>>>>>
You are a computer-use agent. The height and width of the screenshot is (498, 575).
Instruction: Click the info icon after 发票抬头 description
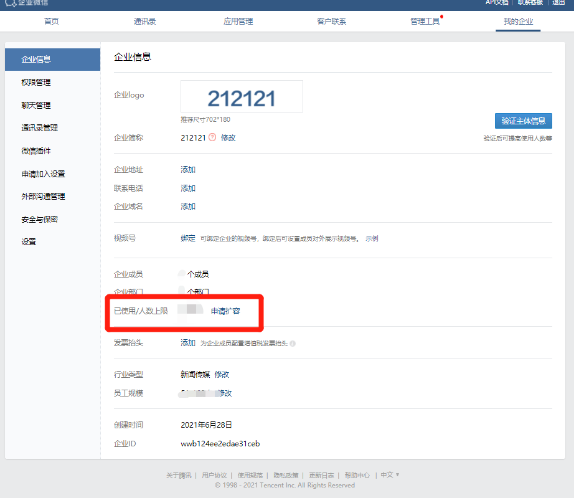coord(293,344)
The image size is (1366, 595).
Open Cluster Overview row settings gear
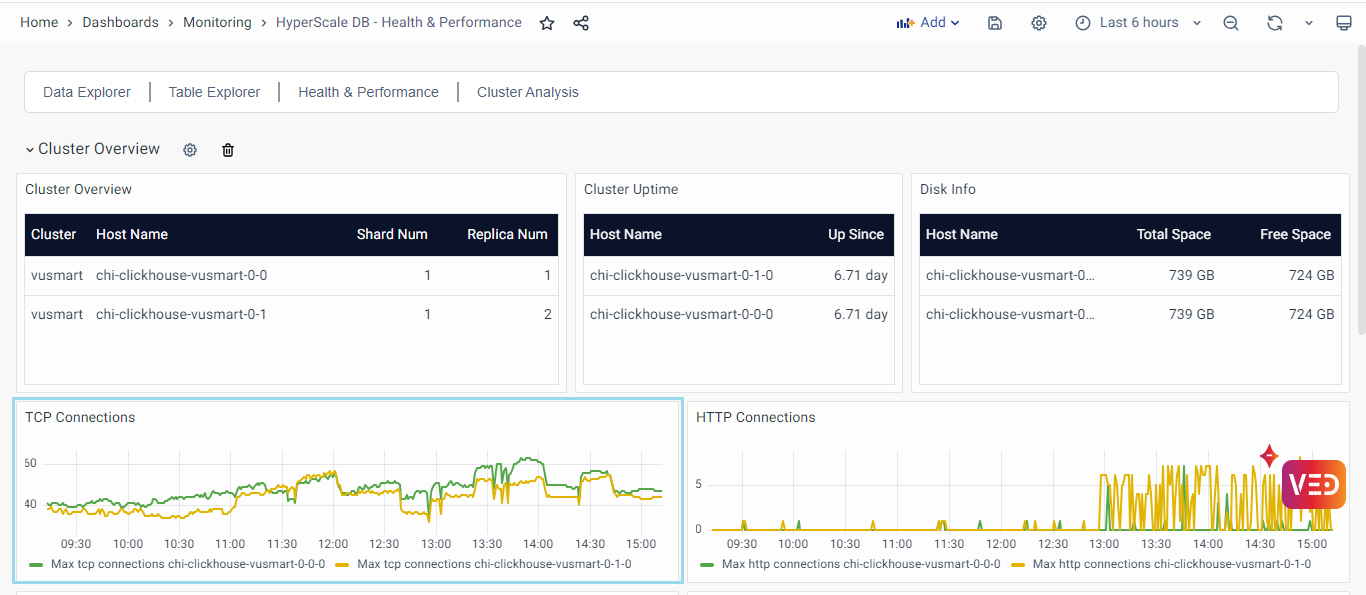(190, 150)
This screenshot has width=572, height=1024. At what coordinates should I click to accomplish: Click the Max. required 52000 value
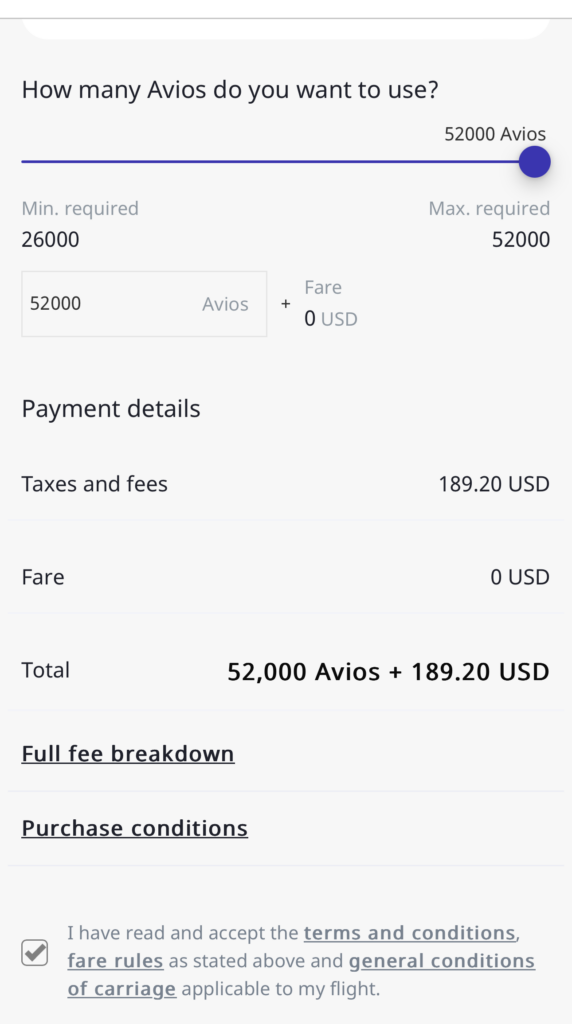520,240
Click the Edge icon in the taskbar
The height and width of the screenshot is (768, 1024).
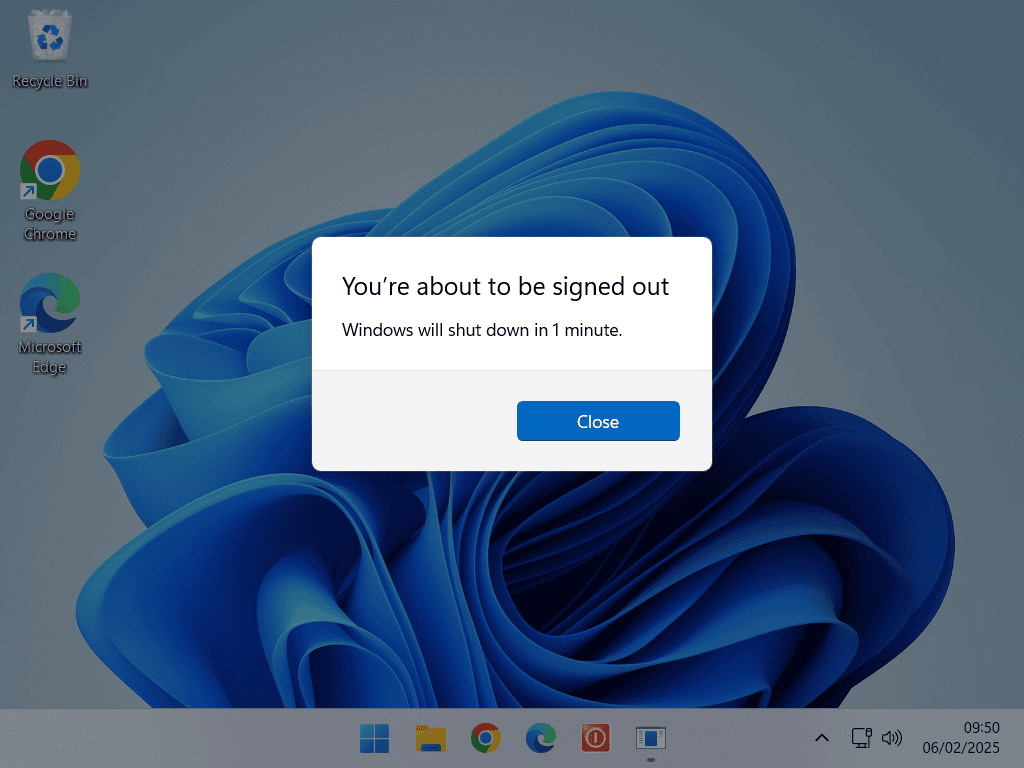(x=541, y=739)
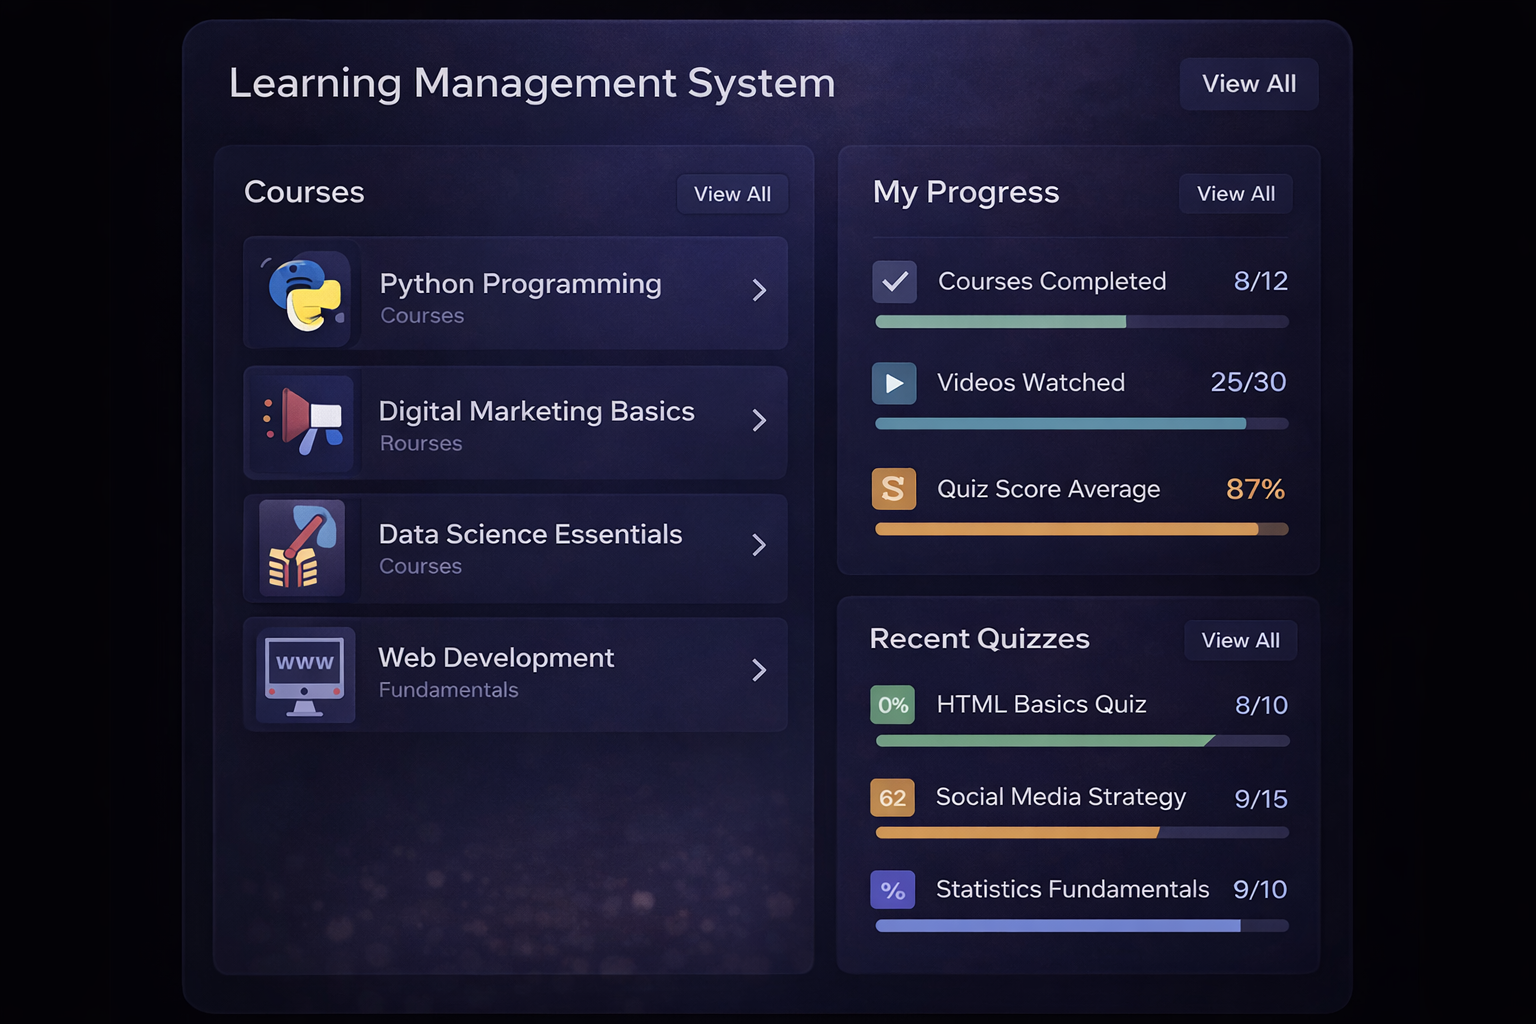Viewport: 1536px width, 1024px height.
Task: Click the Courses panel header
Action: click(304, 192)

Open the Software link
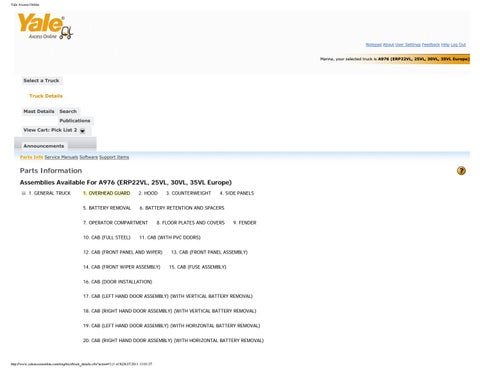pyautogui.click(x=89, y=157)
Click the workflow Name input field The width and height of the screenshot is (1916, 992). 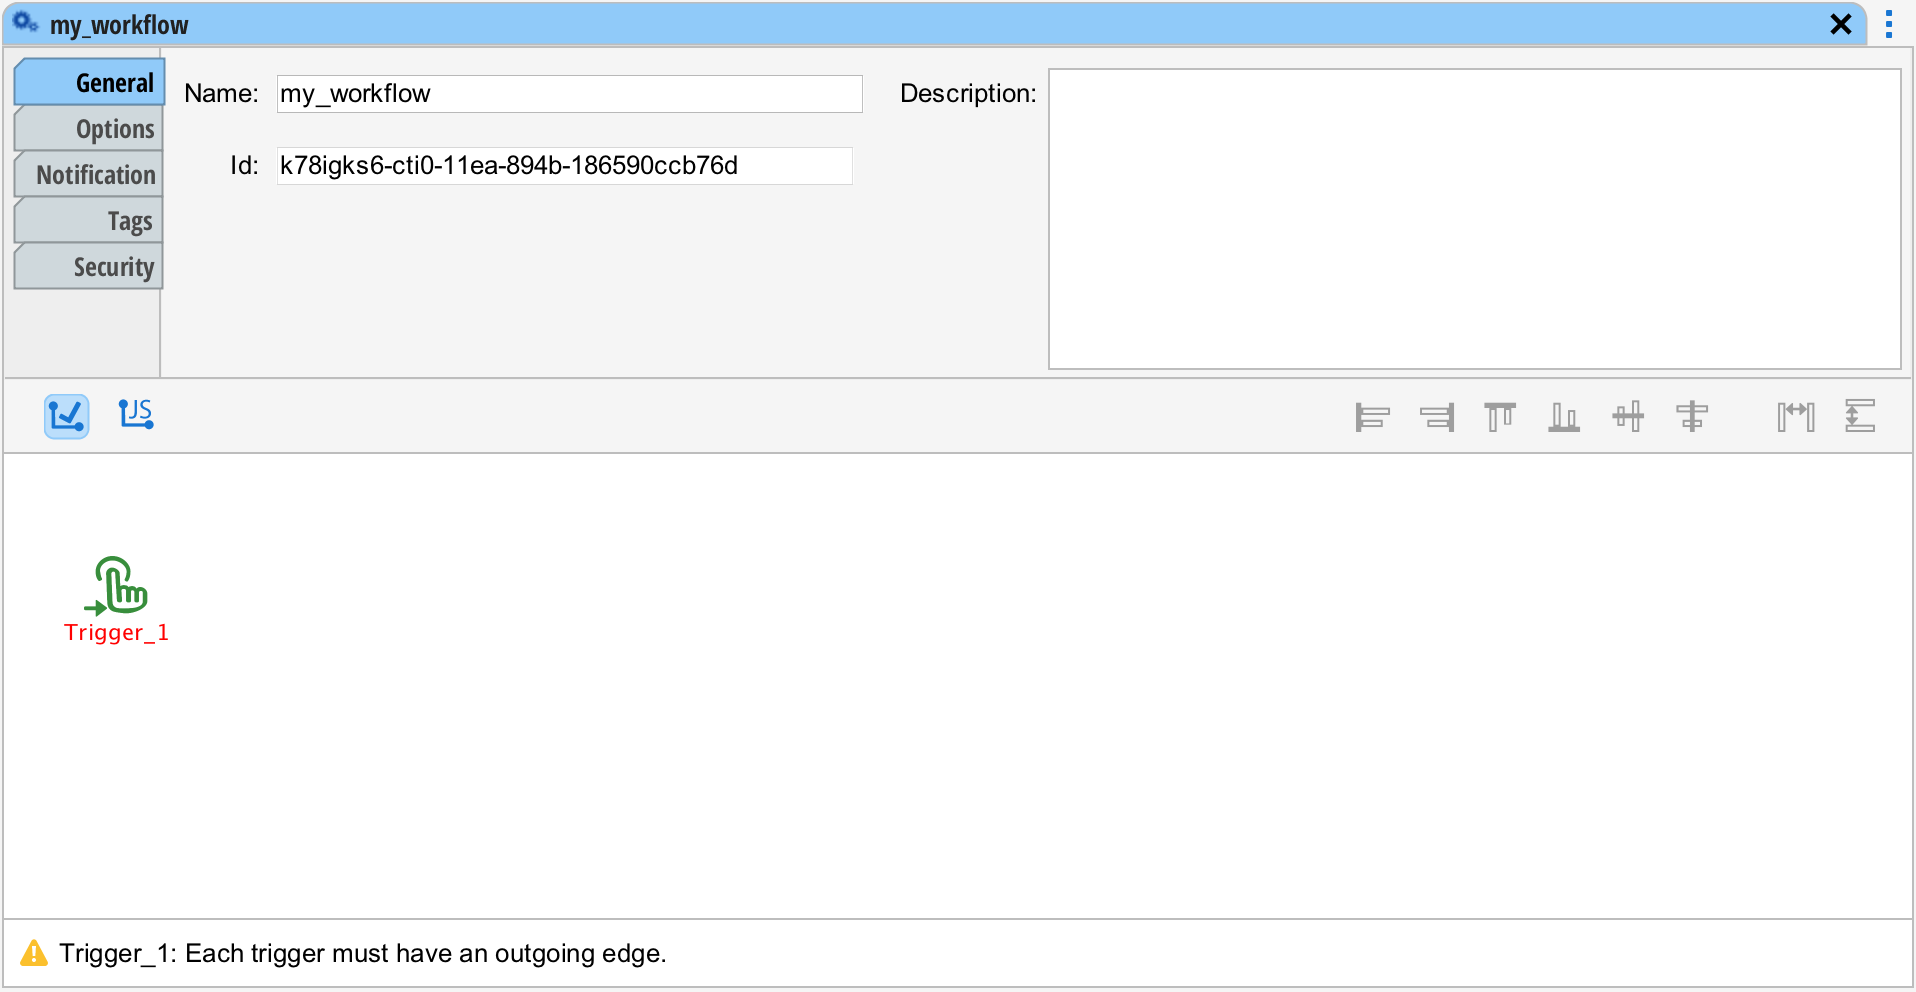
<<<<<
◆ **EXERCISE GOAL**:
Exactly as written, repeat the lines of the material above from the first through the line holding "Click the Edge icon in the taskbar", with both ends in the copy and no pictures.

◆ **RESPONSE**:
You are a computer-use agent. The height and width of the screenshot is (498, 575).
Instruction: Click the info icon after 发票抬头 description
coord(293,344)
The image size is (1366, 595).
Open Cluster Overview row settings gear
(190, 150)
This screenshot has width=572, height=1024. At what coordinates should I click to accomplish: Click the Max. required 52000 value
520,240
Click the Edge icon in the taskbar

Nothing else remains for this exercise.